Begin

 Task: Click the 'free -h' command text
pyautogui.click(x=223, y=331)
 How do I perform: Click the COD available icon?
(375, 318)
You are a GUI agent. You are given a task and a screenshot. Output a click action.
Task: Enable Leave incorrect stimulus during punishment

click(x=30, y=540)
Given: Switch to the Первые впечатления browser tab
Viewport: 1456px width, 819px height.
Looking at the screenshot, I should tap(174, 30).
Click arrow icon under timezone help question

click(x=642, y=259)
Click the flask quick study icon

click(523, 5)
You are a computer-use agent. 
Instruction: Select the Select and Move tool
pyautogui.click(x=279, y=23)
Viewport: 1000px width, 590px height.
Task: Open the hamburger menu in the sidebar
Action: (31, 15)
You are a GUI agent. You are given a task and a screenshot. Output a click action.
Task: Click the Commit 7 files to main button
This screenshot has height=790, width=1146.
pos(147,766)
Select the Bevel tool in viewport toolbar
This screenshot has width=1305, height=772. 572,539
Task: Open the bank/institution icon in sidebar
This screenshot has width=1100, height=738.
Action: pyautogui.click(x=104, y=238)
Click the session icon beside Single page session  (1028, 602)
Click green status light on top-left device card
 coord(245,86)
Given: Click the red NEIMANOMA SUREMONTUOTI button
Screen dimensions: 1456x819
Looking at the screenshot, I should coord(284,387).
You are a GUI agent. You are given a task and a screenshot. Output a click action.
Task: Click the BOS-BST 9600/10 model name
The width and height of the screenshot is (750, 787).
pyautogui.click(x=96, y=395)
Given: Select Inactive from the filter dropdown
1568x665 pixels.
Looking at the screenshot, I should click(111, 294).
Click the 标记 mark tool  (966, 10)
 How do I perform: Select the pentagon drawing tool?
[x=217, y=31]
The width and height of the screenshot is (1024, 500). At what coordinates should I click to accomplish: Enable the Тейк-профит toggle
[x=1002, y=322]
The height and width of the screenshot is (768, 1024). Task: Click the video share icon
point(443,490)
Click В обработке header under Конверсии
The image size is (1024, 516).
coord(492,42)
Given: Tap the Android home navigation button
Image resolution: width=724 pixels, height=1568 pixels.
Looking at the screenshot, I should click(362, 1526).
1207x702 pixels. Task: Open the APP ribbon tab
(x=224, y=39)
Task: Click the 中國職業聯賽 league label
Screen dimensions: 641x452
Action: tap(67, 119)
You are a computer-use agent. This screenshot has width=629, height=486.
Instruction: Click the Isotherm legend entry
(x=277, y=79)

End

What to produce >> Print the material from the line with "Select the Bevel tool in viewport toolbar" to the line with "Click the 标记", both lines included, reproducing each line without any change.

Full answer >>
Select the Bevel tool in viewport toolbar
This screenshot has width=1305, height=772. 572,539
Task: Open the bank/institution icon in sidebar
This screenshot has width=1100, height=738.
Action: pyautogui.click(x=104, y=238)
Click the session icon beside Single page session  (1028, 602)
Click green status light on top-left device card
 coord(245,86)
Given: Click the red NEIMANOMA SUREMONTUOTI button
Screen dimensions: 1456x819
Looking at the screenshot, I should coord(284,387).
You are a GUI agent. You are given a task and a screenshot. Output a click action.
Task: Click the BOS-BST 9600/10 model name
The width and height of the screenshot is (750, 787).
pyautogui.click(x=96, y=395)
Given: Select Inactive from the filter dropdown
1568x665 pixels.
Looking at the screenshot, I should click(111, 294).
Click the 标记 mark tool  (966, 10)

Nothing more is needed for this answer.